In May 2016, 32-year-old Erin Maher turned to her doctor in Vancouver for help after finding a lump in her breast. She was told it was simply a milk duct, but Maher remained unconvinced and continued to return to her doctor week after week, begging them to listen to her. She heard excuse after excuse as to why she couldn’t possibly have cancer. In the meantime, she learned she was pregnant.
“I was told, ‘If you’re pregnant, there’s nothing we can do for you anyway,'” she told Live Action News.
Maher trusted her instincts and found a new doctor in Portland who listened to her concerns about the lump and without even checking the lump herself, sent Maher for a biopsy. The lump had been the size of a pea when she first discovered it, now it was as large as a peach. The biopsy showed that it was indeed cancer.
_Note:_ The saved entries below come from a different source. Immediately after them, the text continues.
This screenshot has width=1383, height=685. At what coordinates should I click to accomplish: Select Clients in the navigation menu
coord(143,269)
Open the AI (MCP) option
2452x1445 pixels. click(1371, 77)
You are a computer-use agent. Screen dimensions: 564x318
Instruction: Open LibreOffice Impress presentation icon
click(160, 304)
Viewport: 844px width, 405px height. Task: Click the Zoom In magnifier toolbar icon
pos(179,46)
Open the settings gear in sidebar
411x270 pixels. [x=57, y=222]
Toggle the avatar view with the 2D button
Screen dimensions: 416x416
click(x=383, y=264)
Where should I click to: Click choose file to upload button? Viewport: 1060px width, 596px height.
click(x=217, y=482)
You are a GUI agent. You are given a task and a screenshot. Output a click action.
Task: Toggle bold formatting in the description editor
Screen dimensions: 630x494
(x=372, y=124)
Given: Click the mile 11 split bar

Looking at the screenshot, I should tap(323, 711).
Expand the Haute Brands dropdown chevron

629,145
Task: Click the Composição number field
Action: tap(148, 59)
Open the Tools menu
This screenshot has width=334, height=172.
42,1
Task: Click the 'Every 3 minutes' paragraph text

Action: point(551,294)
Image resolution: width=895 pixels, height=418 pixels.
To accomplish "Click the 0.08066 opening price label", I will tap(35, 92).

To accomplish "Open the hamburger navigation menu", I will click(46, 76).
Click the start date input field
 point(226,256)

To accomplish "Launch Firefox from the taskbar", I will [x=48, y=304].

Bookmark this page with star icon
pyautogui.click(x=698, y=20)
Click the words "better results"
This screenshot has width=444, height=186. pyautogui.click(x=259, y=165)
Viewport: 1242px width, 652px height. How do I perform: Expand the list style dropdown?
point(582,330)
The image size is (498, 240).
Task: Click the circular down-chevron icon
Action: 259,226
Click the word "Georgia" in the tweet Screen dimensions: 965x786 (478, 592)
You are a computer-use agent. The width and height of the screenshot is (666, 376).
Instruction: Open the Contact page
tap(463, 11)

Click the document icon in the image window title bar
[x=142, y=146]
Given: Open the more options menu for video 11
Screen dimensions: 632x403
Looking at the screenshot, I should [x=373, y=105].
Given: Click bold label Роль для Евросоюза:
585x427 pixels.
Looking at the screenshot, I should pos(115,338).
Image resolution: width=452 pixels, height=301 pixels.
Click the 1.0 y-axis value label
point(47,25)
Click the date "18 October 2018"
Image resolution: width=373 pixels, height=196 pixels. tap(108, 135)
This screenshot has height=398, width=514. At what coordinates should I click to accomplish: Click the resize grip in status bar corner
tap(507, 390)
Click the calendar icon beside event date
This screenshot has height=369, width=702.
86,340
“I remember sitting there with my husband and I heard her say, ‘You have breast cancer’ and I don’t remember anything else she said,” explained Maher. “I told her, ‘Thank you for listening’. She asked all of her colleagues for oncologist recommendations and she made appointments for me to go the very next day.”
Maher met with a surgical oncologist the day after learning she had breast cancer. After she was told about the chemo she would be receiving, Maher, scared for her child, asked the doctor, “What about the baby?”
“She told me, ‘Oh, yeah, you’re keeping the baby,'” said Maher. Another oncologist confirmed that the chemo Maher would be receiving was safe for her preborn child.
The next week, at 15 weeks gestation, Maher started chemo. The chemo attacks rapidly dividing cells so it would not be something doctors would use during the first trimester, but it was safe to use through the second trimester until 33 weeks. During this time she endured five rounds of chemo and two surgeries. Then at 35 weeks, Maher was induced. Her baby girl Illianna was perfectly healthy.
“There were no side effects,” she said. “There are certain kinds of chemo you can’t have during pregnancy but the one I had doesn’t cross the placenta. I donated the placenta and the baby’s first poop to a hospital and they tested it and it came back saying there wasn’t any chemo in either.”
After her daughter’s birth, Maher had four more rounds of chemo and 33 rounds of radiation. She is on oral chemo for six months and sees an oncologist every three months for the next three years, every six months for two years after that, followed by every year for five years after that. There is a good chance the cancer will return in the next three years.
Maher said she is grateful to her community who rose to the occasion when she was diagnosed. Total strangers donated baby clothes and gear, and she received thousands of ounces of donated breast milk from the Hike It Baby group. In fact, she received so much she was able to donate to other moms and babies in need.
Maher admits that if she had followed the advice of her first doctor who said she would have to abort, Illianna might not be here today.
“We had a two-and-a-half-year-old and if we had to choose – I needed to be alive for him,” she said of her thought process after the diagnosis. “We wanted to be able to treat me and keep the baby and we would have chosen me but I’m so glad we didn’t because I love her so much.”
Maher says she has now met a “surprising” amount of women who are in a similar situation. Her advice is to always get a second opinion. She stresses the importance of having a doctor who will advocate for you. Her oncologist fought for her, taking her case to the tumor review board almost weekly to get opinions from other doctors.
“Advocate for yourself. Don’t settle,” she said. “A lot of doctors, primary care doctors, they aren’t oncology doctors. They have no idea. Especially for young women. I was told so many times: ‘You’re pregnant. It’s so rare to have cancer at your age. You’re breastfeeding.’ Even the doctor who did the testing didn’t think it was cancer because I was young and breastfeeding. If you think something’s wrong, it probably is.”